When they were buckled into the front seat of her Mercedes she handed him her cell phone. “Put your address in there, so I can get directions on Google Maps.”

“It’s not that complicated,” Whelan said. “Follow the causeway off the island. When you get to the mainland, hang a left, and when you get to the traffic circle, take the second exit onto Beachview, then follow that into the village. I’ve got a studio apartment above the surf shop.”

She didn’t say much as she drove, but she kept yawning, and he noticed she kept pressing her fingertips to her temples.

“Would you mind if I drove?” he asked, when they were a mile down the causeway.

“I’m actually a very safe driver,” she said, yawning again.

“But you’re exhausted. And I do this for a living, you know, or at least as a paying side hustle.”

“You’re right,” Traci said. “I feel like, excuse the expression, shit on a shingle.” She pulled off the roadway and they switched places.

Once they were under way, she leaned back against the headrest and closed her eyes. A few minutes later, Whelan glanced over when he heard her breathing slow. She was asleep. A moment later, she was softly snoring.

Whelan turned the radio to an easy listening jazz station and followed his own directions into the village.

He pulled into the small parking lot in the lane behind the surf shop. It was postedNO PARKING, VIOLATORS WILL BE TOWED, but the shop was closed for the night and he knew for a fact that the shop’s owners rarely summoned tow trucks. Anyway, he wasn’t really parking. Just stopping and dropping off a passenger. Himself.

He cleared his throat. “Mrs. E?”

She didn’t stir, but a thin ribbon of drool dribbled down her chin.

“Traci?” He waved a hand in front of her face. Nothing. He gently tapped her shoulder and in almost comical slow-motion style she slumped sideways until her nose was in his lap.

He shook her again. “Hey, Traci. Wake up. We’re here. Can you wake up?”

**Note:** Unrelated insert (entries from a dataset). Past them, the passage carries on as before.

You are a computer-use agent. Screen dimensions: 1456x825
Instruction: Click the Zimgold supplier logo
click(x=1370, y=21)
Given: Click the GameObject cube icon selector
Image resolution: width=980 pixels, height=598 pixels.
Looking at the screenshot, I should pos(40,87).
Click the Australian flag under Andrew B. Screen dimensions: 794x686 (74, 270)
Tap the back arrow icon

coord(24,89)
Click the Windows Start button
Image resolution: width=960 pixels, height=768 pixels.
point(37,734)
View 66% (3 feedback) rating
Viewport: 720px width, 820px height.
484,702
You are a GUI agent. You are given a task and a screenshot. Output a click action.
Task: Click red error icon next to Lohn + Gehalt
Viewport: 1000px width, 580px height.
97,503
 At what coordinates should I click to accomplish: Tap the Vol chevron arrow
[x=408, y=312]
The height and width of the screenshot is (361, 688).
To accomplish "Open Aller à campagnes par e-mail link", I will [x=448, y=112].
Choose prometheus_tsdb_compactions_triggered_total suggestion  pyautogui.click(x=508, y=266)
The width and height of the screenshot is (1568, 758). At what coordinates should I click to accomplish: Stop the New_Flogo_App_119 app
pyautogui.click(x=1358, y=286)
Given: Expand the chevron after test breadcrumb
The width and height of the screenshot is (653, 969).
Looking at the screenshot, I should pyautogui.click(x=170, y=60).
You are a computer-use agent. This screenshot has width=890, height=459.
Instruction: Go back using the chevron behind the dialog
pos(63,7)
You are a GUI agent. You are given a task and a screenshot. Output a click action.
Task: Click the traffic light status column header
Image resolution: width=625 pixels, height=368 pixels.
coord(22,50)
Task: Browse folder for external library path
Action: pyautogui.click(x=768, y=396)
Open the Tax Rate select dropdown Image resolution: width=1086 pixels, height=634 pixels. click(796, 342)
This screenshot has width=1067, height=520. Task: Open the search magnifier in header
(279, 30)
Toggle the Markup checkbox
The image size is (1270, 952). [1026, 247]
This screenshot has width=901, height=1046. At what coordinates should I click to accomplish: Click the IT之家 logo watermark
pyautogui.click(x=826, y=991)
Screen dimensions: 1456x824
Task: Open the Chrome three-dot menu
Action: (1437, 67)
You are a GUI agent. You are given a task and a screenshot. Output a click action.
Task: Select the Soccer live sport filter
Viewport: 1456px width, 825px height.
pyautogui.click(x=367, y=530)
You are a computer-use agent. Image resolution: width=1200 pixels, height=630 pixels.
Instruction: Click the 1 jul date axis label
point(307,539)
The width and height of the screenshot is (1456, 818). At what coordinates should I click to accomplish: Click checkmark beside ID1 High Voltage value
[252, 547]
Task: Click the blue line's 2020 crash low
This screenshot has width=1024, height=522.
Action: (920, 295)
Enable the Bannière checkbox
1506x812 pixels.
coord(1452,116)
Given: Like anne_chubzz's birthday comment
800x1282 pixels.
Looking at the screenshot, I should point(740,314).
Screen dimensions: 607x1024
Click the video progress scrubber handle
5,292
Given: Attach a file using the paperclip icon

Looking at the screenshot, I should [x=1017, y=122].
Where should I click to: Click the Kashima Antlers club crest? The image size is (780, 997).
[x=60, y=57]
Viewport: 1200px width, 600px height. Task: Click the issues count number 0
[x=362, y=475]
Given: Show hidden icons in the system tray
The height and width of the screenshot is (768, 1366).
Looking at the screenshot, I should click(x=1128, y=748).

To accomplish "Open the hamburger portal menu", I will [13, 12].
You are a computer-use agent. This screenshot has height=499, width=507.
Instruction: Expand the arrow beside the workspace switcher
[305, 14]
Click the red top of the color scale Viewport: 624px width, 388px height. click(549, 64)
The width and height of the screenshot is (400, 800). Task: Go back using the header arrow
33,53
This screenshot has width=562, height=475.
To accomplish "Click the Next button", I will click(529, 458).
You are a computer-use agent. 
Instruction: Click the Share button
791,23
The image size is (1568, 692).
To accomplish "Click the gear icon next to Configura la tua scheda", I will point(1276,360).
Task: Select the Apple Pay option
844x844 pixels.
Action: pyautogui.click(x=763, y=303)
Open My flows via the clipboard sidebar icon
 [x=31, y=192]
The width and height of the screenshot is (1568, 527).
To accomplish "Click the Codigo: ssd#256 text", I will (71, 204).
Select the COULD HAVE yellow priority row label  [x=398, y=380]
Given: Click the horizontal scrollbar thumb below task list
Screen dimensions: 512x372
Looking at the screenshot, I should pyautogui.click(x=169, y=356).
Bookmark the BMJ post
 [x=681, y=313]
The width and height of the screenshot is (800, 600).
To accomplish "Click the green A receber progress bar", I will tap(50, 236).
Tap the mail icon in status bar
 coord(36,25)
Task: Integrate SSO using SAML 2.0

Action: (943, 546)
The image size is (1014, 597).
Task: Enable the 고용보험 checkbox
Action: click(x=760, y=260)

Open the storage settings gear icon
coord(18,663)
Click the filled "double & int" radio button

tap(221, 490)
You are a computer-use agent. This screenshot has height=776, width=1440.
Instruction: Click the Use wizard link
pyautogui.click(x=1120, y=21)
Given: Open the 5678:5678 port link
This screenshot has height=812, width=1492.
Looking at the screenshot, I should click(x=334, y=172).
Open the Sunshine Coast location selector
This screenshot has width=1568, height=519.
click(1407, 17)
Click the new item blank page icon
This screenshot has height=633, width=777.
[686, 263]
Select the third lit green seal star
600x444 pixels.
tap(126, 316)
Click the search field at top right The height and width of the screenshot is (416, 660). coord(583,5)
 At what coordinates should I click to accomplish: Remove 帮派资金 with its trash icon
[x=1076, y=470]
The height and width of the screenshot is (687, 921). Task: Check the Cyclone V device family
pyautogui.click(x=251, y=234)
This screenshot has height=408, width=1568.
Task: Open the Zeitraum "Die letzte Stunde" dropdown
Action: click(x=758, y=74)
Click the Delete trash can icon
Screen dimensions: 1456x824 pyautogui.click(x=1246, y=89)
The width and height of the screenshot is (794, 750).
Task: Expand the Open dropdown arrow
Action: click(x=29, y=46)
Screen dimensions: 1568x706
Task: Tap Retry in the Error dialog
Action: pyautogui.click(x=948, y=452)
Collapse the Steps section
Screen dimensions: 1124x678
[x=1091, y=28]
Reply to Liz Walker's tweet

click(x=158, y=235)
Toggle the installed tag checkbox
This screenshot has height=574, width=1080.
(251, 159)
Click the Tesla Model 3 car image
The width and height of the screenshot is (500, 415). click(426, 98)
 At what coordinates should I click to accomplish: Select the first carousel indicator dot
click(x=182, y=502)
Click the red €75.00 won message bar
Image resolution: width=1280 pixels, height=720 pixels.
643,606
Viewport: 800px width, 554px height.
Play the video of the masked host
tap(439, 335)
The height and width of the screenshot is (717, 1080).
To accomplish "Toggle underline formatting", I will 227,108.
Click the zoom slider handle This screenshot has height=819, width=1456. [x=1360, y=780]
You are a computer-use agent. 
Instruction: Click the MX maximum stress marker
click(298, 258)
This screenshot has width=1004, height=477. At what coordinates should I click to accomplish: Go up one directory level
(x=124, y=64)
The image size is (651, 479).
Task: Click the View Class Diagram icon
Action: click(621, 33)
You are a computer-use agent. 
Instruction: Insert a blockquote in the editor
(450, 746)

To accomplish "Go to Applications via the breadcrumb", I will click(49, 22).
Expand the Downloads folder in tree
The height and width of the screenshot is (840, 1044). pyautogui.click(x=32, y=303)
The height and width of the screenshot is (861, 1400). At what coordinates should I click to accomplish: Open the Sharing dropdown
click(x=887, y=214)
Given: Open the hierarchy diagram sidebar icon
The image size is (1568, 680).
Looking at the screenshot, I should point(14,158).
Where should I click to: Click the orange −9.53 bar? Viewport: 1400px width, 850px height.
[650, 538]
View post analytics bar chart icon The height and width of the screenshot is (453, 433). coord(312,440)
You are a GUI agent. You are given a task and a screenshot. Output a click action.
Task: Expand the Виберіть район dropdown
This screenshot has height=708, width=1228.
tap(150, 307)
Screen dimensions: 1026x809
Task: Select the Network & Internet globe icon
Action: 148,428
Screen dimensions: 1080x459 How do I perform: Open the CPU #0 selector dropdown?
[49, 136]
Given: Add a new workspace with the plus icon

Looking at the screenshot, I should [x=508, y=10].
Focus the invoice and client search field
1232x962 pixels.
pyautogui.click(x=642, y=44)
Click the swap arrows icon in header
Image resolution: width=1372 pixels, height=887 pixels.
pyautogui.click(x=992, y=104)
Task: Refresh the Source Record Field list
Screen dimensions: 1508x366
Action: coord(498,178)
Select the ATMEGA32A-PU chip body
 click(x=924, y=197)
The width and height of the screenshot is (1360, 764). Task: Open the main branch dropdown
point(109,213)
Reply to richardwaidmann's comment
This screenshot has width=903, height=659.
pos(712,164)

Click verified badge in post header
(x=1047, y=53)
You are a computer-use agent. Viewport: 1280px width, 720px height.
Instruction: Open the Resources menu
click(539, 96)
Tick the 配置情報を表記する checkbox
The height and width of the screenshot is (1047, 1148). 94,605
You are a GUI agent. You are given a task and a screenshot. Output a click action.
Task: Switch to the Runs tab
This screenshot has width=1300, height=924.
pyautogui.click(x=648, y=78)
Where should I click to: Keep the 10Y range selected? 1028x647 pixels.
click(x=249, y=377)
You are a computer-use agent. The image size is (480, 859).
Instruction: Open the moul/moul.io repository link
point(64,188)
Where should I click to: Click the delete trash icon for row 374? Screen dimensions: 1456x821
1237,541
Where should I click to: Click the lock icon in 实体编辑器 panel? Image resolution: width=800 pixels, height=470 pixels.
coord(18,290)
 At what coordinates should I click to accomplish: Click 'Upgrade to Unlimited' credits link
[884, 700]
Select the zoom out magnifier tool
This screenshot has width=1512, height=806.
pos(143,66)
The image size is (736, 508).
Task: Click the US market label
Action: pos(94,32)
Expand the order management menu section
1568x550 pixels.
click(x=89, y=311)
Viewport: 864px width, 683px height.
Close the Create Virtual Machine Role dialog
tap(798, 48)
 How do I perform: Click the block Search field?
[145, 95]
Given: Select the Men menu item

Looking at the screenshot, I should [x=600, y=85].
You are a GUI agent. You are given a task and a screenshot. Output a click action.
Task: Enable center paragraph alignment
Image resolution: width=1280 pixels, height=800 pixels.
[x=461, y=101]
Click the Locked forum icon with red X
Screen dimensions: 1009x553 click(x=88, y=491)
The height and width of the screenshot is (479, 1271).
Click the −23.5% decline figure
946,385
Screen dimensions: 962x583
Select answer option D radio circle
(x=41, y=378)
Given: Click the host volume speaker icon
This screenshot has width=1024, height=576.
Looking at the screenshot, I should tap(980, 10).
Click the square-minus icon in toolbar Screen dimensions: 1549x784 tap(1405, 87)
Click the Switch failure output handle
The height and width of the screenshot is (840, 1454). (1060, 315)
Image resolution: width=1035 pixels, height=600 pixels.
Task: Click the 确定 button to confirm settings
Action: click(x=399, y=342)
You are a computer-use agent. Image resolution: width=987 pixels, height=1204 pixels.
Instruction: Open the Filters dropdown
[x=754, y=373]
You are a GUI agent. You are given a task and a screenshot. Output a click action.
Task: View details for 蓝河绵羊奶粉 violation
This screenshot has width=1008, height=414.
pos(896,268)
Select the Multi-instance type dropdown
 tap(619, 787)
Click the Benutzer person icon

In response she turned her head slightly, burying her nose in his crotch.

“Shit. Shit. Shit. What the hell kind of Tylenol did you take?”

He reached across his slumbering boss and picked her purse up from the Mercedes’s floorboard.

Whelan hesitated. In his experience, no woman ever wanted a man digging through her pocketbook. Especially a man she’d just met. But he reasoned that this was an emergency.